## Aim of the exercise
I would like each line of the data that holds the word "named" copied out.

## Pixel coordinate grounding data
________________________

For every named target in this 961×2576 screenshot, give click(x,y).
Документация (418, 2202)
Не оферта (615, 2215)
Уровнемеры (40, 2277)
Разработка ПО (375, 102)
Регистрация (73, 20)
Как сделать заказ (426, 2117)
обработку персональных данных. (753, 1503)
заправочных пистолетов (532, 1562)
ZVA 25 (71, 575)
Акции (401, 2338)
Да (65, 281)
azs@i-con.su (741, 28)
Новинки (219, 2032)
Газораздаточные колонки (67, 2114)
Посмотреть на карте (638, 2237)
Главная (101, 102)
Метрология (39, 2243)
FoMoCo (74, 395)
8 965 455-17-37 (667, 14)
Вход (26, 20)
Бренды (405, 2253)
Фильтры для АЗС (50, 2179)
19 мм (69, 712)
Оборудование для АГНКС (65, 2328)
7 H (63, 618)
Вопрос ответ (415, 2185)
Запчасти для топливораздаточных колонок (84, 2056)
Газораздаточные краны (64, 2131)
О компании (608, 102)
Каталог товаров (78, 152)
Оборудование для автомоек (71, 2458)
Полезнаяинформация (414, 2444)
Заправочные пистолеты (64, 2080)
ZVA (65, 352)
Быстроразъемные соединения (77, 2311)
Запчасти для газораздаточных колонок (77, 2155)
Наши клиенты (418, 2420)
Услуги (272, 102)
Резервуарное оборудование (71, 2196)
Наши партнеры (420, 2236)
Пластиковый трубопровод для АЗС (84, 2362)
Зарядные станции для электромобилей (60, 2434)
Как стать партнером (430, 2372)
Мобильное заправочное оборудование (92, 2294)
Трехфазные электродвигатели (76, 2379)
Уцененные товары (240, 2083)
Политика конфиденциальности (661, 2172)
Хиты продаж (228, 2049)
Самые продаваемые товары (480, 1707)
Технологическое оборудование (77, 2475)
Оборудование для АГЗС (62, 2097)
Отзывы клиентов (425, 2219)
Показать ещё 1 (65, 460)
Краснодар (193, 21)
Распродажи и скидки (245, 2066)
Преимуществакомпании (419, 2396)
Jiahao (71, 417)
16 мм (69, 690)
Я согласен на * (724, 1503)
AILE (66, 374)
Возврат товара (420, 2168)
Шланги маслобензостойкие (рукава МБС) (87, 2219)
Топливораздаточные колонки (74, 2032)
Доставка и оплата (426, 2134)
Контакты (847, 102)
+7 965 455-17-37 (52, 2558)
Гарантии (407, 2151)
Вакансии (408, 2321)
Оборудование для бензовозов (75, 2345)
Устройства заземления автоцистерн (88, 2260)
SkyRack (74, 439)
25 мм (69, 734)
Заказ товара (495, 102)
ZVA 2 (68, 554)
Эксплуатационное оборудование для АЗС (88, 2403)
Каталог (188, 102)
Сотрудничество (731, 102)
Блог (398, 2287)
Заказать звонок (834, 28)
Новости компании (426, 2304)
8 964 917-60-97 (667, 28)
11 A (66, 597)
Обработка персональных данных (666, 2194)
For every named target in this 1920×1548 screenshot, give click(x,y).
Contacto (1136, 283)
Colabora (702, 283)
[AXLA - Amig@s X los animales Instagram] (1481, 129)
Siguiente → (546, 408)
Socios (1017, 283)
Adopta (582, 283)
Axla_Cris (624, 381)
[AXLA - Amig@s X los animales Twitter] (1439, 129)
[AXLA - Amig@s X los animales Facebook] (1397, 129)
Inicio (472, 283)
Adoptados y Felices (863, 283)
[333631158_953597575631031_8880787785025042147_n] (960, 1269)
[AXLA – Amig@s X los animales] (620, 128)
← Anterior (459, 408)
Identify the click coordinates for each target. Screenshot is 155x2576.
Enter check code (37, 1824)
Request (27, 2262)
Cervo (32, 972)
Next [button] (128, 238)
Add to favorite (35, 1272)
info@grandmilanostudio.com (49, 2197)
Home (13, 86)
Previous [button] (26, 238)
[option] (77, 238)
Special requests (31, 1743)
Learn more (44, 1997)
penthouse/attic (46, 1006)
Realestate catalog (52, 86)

________________________

## Reply to the exercise
For every named target in this 961×2576 screenshot, give click(x,y).
For every named target in this 1920×1548 screenshot, give click(x,y).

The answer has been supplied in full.